» Directions
All pictures are to be excluded when the data below is output verbatim.

» The input
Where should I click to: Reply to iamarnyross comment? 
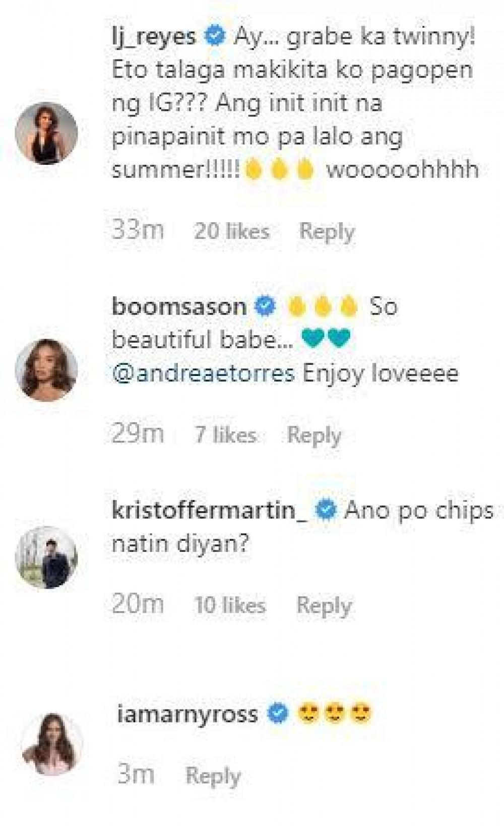point(213,775)
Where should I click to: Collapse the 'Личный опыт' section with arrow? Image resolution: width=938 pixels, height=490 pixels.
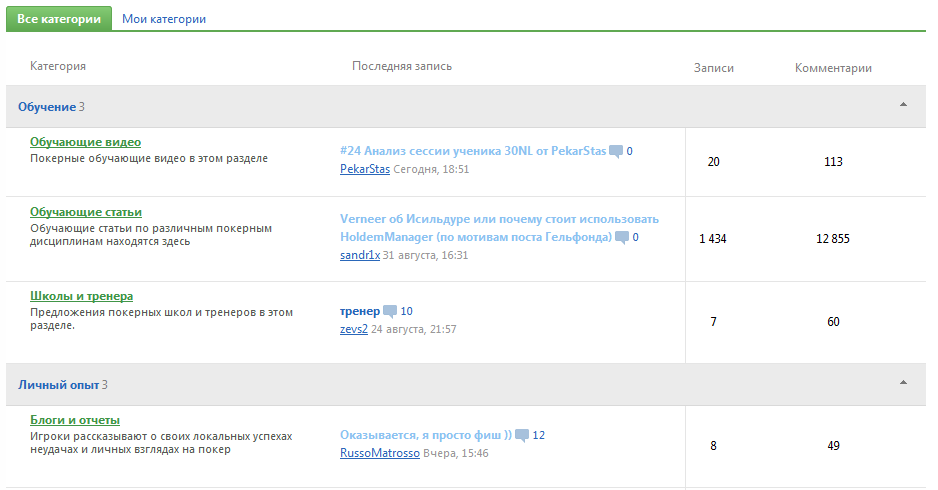pos(903,383)
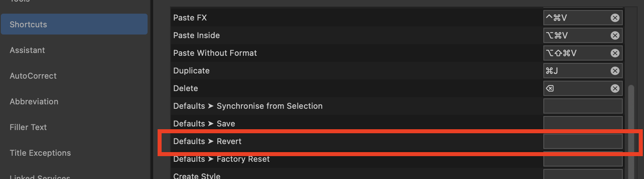Viewport: 644px width, 179px height.
Task: Clear the Delete shortcut
Action: pos(615,88)
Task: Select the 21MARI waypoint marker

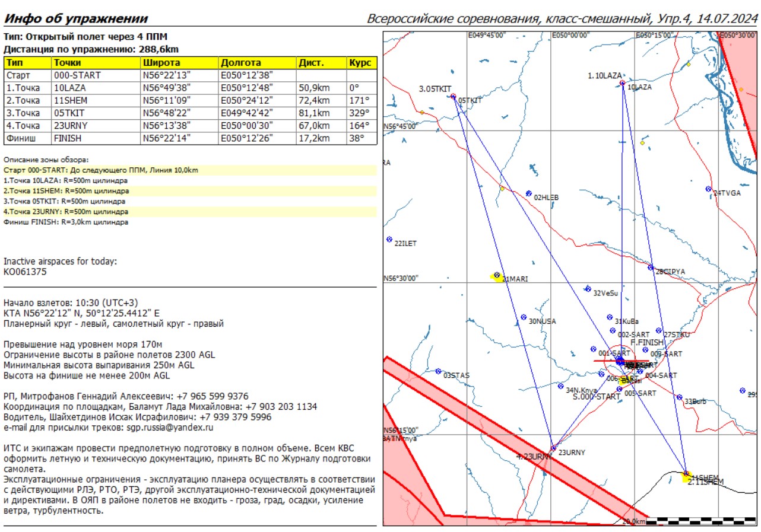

» Output of the task
Where should I click to: Reply to iamarnyross comment? 
point(213,775)
Where should I click to: Collapse the 'Личный опыт' section with arrow? Image resolution: width=938 pixels, height=490 pixels.
pos(903,383)
Viewport: 644px width, 179px height.
Task: Clear the Delete shortcut
Action: pos(615,88)
Task: Select the 21MARI waypoint marker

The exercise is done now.